«J’aime les flics»: Olivier Marchal défend la police et s’en prend à Omar Sy (vidéos)
Le réalisateur français a fait partie des forces de l’ordre.

« J’aime les flics, et je suis là pour dire que j’aime les flics et que ce métier, je le respecte », lâche Olivier Marchal. Ce jeudi 8 juin, le réalisateur français, ancien policier lui-même pendant douze ans, a pris la défense des forces de l’ordre sur BFMTV alors que les critiques fusent en France après des affaires de racisme et de violences, dans un contexte mondial déjà défavorable suite au décès de George Floyd.
>Police et racisme : la France aussi doit sortir du déni !
« Quand j’ai eu ma carte de flic, à l’époque il n’y avait pas de portable, je suis rentré dans la cabine téléphonique de l’école de police et j’ai appelé mon père pour lui dire ‘je suis fier d’être policier’. J’ai juste envie qu’on continue d’être fier d’être policier aujourd’hui, c’est tout ce dont j’ai envie », alors que la question du racisme dans la police française devient une problématique majeure.
Tacle aux artistes qui « chient sur les flics »
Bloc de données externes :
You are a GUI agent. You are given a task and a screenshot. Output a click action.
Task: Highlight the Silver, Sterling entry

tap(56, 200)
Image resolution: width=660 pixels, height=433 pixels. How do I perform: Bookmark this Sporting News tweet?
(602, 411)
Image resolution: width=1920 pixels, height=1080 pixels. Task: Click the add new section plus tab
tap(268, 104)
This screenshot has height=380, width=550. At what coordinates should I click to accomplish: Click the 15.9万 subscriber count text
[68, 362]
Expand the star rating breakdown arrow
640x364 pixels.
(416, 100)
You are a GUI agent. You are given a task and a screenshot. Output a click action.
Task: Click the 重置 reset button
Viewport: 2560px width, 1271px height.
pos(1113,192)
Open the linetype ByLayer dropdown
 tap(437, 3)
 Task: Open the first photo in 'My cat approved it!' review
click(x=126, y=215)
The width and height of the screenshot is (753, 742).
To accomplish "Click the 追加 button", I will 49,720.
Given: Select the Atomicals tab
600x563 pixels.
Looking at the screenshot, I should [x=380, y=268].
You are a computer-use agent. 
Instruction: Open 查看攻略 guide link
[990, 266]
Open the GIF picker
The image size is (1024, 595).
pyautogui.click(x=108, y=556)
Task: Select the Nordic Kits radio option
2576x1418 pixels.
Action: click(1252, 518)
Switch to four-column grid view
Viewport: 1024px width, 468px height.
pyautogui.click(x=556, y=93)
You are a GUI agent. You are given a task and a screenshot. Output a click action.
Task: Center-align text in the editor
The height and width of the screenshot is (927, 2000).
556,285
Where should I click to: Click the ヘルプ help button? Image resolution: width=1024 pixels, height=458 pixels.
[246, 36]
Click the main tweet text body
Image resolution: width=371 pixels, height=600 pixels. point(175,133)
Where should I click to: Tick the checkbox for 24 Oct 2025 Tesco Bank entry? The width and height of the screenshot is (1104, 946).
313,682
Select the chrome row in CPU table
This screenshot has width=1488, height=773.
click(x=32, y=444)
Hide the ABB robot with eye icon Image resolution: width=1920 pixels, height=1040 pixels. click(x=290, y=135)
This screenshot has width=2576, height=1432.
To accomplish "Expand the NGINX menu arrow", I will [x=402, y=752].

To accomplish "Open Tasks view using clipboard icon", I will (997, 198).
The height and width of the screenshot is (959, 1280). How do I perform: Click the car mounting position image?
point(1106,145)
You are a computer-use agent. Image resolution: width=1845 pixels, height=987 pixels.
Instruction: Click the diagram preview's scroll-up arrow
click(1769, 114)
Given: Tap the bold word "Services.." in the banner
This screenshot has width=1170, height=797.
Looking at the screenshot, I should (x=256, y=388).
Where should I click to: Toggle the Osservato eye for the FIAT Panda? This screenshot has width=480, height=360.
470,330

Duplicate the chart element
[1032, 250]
Olivier Marchal, lui, défend coûte que coûte la profession, comme l’épingle le Huffington Post : « Les flics sont toujours les boucs émissaires de l’instabilité et du désordre d’une société. Moi j’ai travaillé avec des mecs qui se sont engagés pour servir et protéger, et les flics continuent à vouloir servir et protéger ».
Puis, le réalisateur du « 36 Quai des orfèvres » s’en est pris aux personnalités qui se sont exprimées sur le sujet. Ils visent, sans les nommer, Omar Sy et Camelia Jordana : « J’en ai marre que des espèces d’acteurs de deuxième zone et de chanteurs de deuxième zone continuent à chier sur les flics alors que ce sont des gens qui vivent dans des quartiers privilégiés, qui ont des métiers privilégiés, et qui surtout exacerbent tout ça et amènent ce discours de haine ».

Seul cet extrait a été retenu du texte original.